As you might have guessed, working in the EdTech sector, the Administrate team loves to learn. As we discussed in our blog post on 'The How and Why of Attending Conferences', a big part of our learning comes from attending industry events, expanding our network and spreading the word about Administrate.
Adopting a LOTO (Learn One, Teach One) philosophy, it's our policy that whenever we attend an event, we share our key insights with the wider team on our return to the office. Having attended the Mind the Product conference in London on September 30th, I thought I'd share some insights from a few of the key speakers below.
What is Mind the Conference 2016?
This event represents one of the largest collection of product management professionals in the world, and has a terrific line up of speakers crossing many industries. I attended in hopes of learning from some of my peers as well as some of the most influential voices in the space.
Marty is founder of the Silicon Valley Product Group, and author of one of my favourite product books, Inspired.
Marty told the story of six unheralded Product Managers and used their experiences to describe the responsibilities and impact of successful Product Managers, specifically highlighting the stories of the women behind Microsoft Word, Netflix, Google Adwords, BBC mobile, iTunes, and Adobe Creative Cloud. A full summary of his talk can be found on his blog. One of the main themes within Marty's talk was that Product Managers are similar to CEOs in that they are responsible for all areas of the business. However, they differ in that they have no direct power as “the boss”. Marty then argued that good Product Managers are smart, creative, persistent individuals with strong leadership skills.

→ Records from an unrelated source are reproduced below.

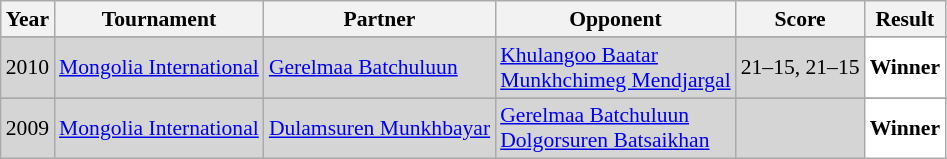
Year [28, 19]
Tournament [159, 19]
2009 [28, 128]
Partner [380, 19]
Khulangoo Baatar Munkhchimeg Mendjargal [616, 68]
Gerelmaa Batchuluun Dolgorsuren Batsaikhan [616, 128]
Score [800, 19]
Gerelmaa Batchuluun [380, 68]
2010 [28, 68]
Result [906, 19]
21–15, 21–15 [800, 68]
Dulamsuren Munkhbayar [380, 128]
Opponent [616, 19]
Provide the (X, Y) coordinate of the cell's center where the given text is located.  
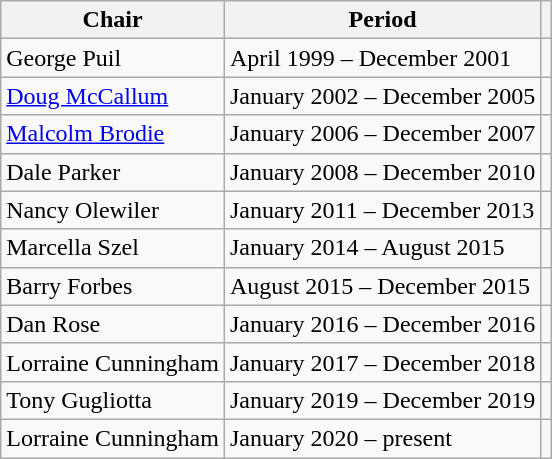
Marcella Szel (113, 248)
January 2014 – August 2015 (382, 248)
Malcolm Brodie (113, 134)
January 2011 – December 2013 (382, 210)
George Puil (113, 58)
January 2020 – present (382, 438)
Dan Rose (113, 324)
January 2006 – December 2007 (382, 134)
Dale Parker (113, 172)
August 2015 – December 2015 (382, 286)
January 2016 – December 2016 (382, 324)
Barry Forbes (113, 286)
January 2002 – December 2005 (382, 96)
January 2008 – December 2010 (382, 172)
January 2017 – December 2018 (382, 362)
Doug McCallum (113, 96)
Period (382, 20)
Tony Gugliotta (113, 400)
April 1999 – December 2001 (382, 58)
Chair (113, 20)
Nancy Olewiler (113, 210)
January 2019 – December 2019 (382, 400)
Detect which cell encompasses the target text, then output its (x, y) center coordinate. 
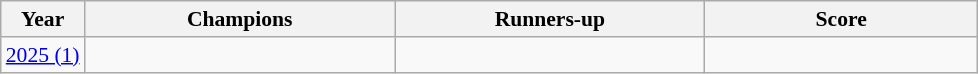
Runners-up (550, 19)
Year (43, 19)
Champions (240, 19)
Score (842, 19)
2025 (1) (43, 55)
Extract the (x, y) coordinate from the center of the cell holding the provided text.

Simon is a Product Manager at Facebook.
Simon told stories of the history of Facebook and how some of the solutions were championed by Product Managers leading through influence, rather than direct power. He spoke about “paving cow paths”, an analogy for observing users and creating paths for what they are already doing.
Jeff spoke about scaling a lean agile framework. This is a topic I’m particularly interested in, as much of the literature revolves around small teams, and most of my experience is in smaller environments. Scaling requires creativity which is often a challenge for smaller teams with less brains to canvas - our ideas need to be especially good! There is currently a popular framework called SAFe, which to me seems like an overly heavy method which loses much of the intent of agile principles. Jeff confirmed my thoughts by outlining its limitations on stage. He covered tactics of scaling the agile principles at the project level, the programme level, and the portfolio level. However, his main message was to focus on the principles, rather than the methods, to maintain the benefits of agile methods as you scale.
Jeff Veen is Design Partner at True Ventures.
Jeff spoke about creating a culture for success, relying on equanimity and psychological safety, principles we practice at Administrate and have read about in 'Smarter, Faster, Better'. The other takeaways included a message that you have to live with the fact that everything is connected, and everything breaks, all the time. He used this to describe why the culture of equanimity can be so effective, knowing things will not always go well. Additionally, he touched on a message that everything is user experience. This includes all interactions your customers have with your company, which all plays into their experience. At Administrate this doesn't just mean our software, it encompasses our marketing activity, sales process, software implementation, support structure and of course, LITE, our annual EdTech conference.
Aside from some fascinating individual talks, the conference was a great opportunity to step away from the day-to-day and think more strategically about how to apply these principles. This will all feed into a better understanding of our customers lives and pain points, the ecosystem, our competition and, of course, the direction we need to take with our software. And in the spirit of one of Administrate's eight core values, transparency, you can see this lived-out within our new Product Roadmap!